車輌は、鉄道省工作局内に設置された国産自動車設計委員会のもとに官民共同で製造された。形状は流線型を採用し、従来の乗合自動車が一般に木骨木板張りか木骨アルミニウム張りであった中、鉄骨鉄板張を採用し、鉄骨組に筋交いを入れて補強し、安全性、耐久性を高めた。また、低床式シャシーを採用するなど快適な乗降車を図った。車体も大型化され、従来の車輌が全幅約一・八メートルであったのに対して、全幅約二・一メートルとし、定員を座席数のみで二〇名、立席を含め三〇名として、輸送能力を向上させた。シャシー形式はMP型(鉄道省型)で、日本初となる直列六気筒の東京瓦斯電気工業株式会社製P型ガソリン機関(実馬力三七馬力、回転数一、一〇〇RPM、排気量四、七三〇CC、「国鉄バス一号履歴」)を搭載した。車輌は点火装置、発電機など一部を除き、国産化を達成した。

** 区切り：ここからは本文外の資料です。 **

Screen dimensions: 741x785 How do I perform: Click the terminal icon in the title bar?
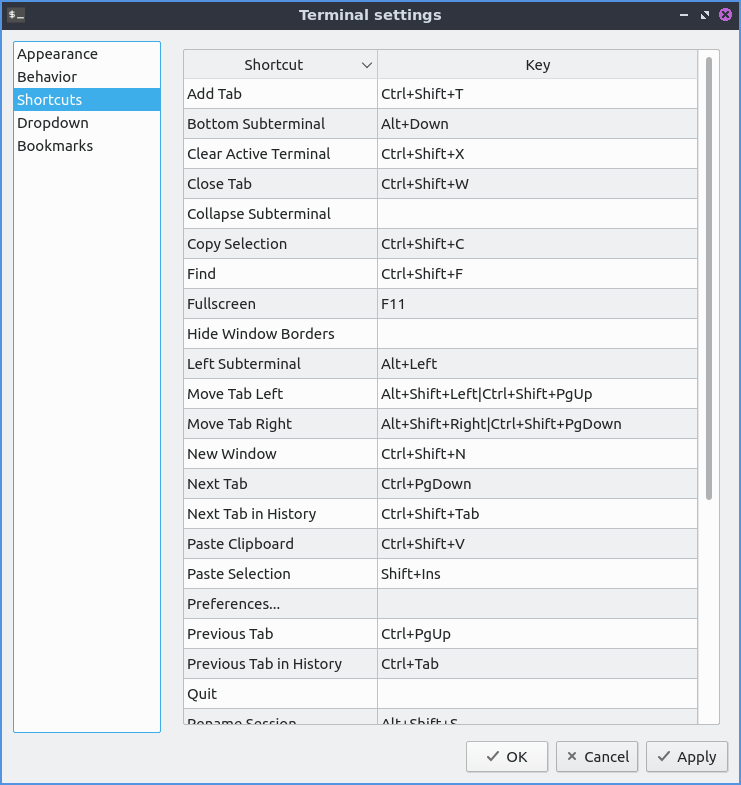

車輌の保守・点検は岡崎車庫における自区修繕を基本とした。運行当初に多く生じた車輌故障に対し、鉄道省と製造会社はその原因を追及するとともに、各部品の品質保証制度を構築し、のちの部品の品質向上、規格化につなげた点も評価される。
以上のとおり、本車輌は官民共同にてほぼ国産化を達成した旅客用の大型乗合自動車車輌で、後継車輌の製造の礎となった。また、鉄道省は試行錯誤のなかで本形式の保守点検や修理の方法を工夫し、乗合自動車事業を広域に成立させる上で様々な制度や仕組みを整備した。わが国における乗合自動車事業が発展していく上で、また乗用車を含めた自動車一般の国産化において多大な貢献を果たした本車輌の先駆性や規範性は高く評価され、交通史上、産業技術史上に価値が高い。